화학공학소재연구정보센터
Energy & Fuels, Vol.35, No.3, 2425-2433, 2021
Insight into High Temperature Gas-Phase Arsenic Capture by a CaO-Ca12Al14O33 Synthetic Sorbent
Concerns about arsenic emission issues are growing as the arsenic discharged from coal-fired power plants seriously endangers the ecological environment and public health. The gas-phase arsenic capture by a CaO-Ca12Al14O33 synthetic sorbent at 1000-1200 degrees C in the simulated flue gas was conducted, with the influence of the addition ratio of Ca12Al14O33, temperature, retention time, and acid gases NO/SO2 considered in the study. The results indicated that the synthetic sorbent containing 15 wt % Ca12Al14O33 (Ca85Al15) exhibited much better arsenic adsorption performance than CaO, which was ascribed to the greatly strengthened sintering resistance of CaO particles by adding Ca12Al14O33, enabling arsenic adsorption and chemical reactions. Both the increasing temperature and retention time facilitated arsenic adsorption by Ca85Al15, and the hypertoxic arsenic vapor (As3+) was converted into arsenate (Ca-3(AsO4)(2)) with less toxicity. In the presence of NO, the arsenic capture was gradually suppressed with increasing retention time.
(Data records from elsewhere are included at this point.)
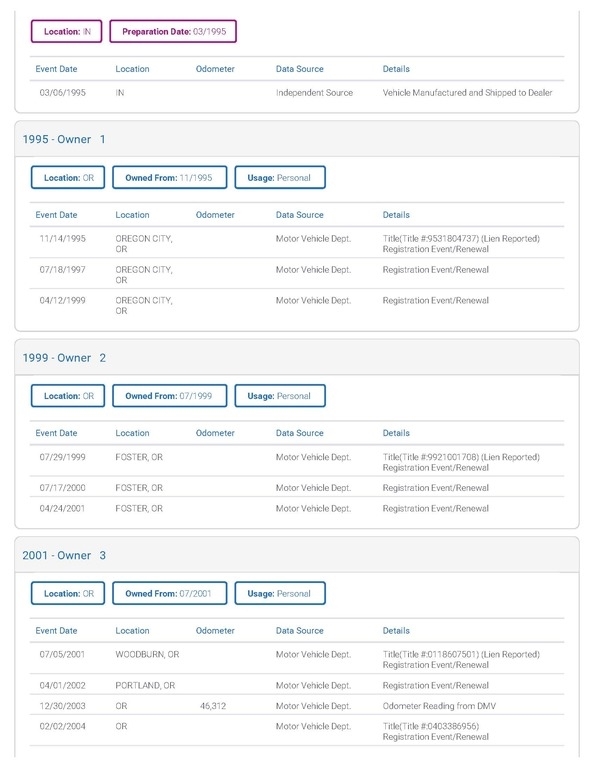Click Owned From: 07/1999 badge
The image size is (594, 768).
click(169, 396)
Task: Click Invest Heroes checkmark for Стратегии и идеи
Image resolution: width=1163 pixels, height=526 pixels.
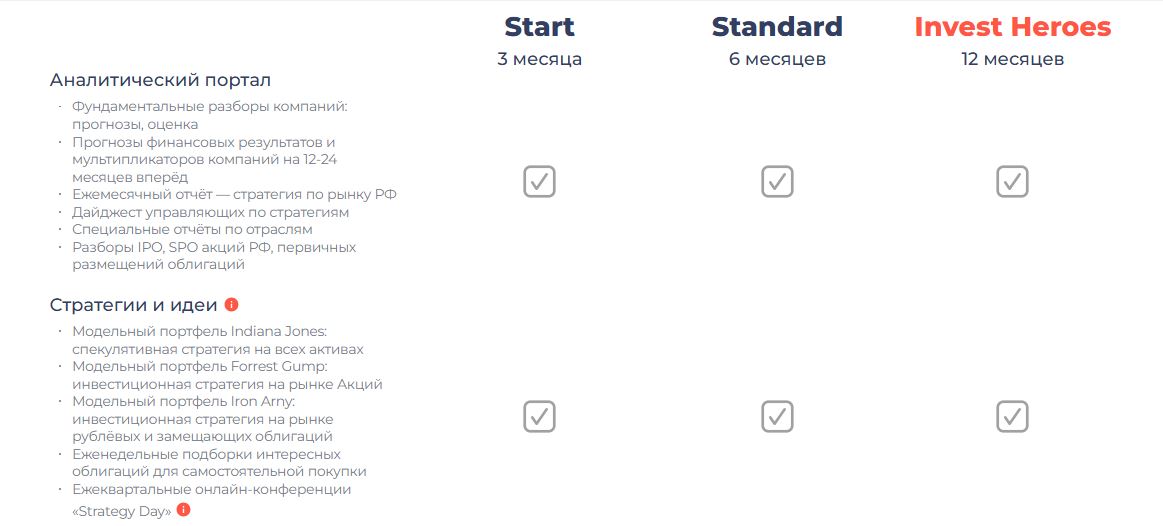Action: click(x=1012, y=416)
On the other hand, SO2 could slightly facilitate the capture of arsenic at 1000-1100 degrees C for 10 min; nevertheless, due to the formation of Ca4Al6O12SO4, the promotion effect was inhibited at a higher temperature and a longer retention time. In general, the study provided a basis for developing highly efficient solid sorbents toward controlling arsenic vapor emission derived from coal combustion, and the appropriate conditions for arsenic capture were at 1000-1100 degrees C.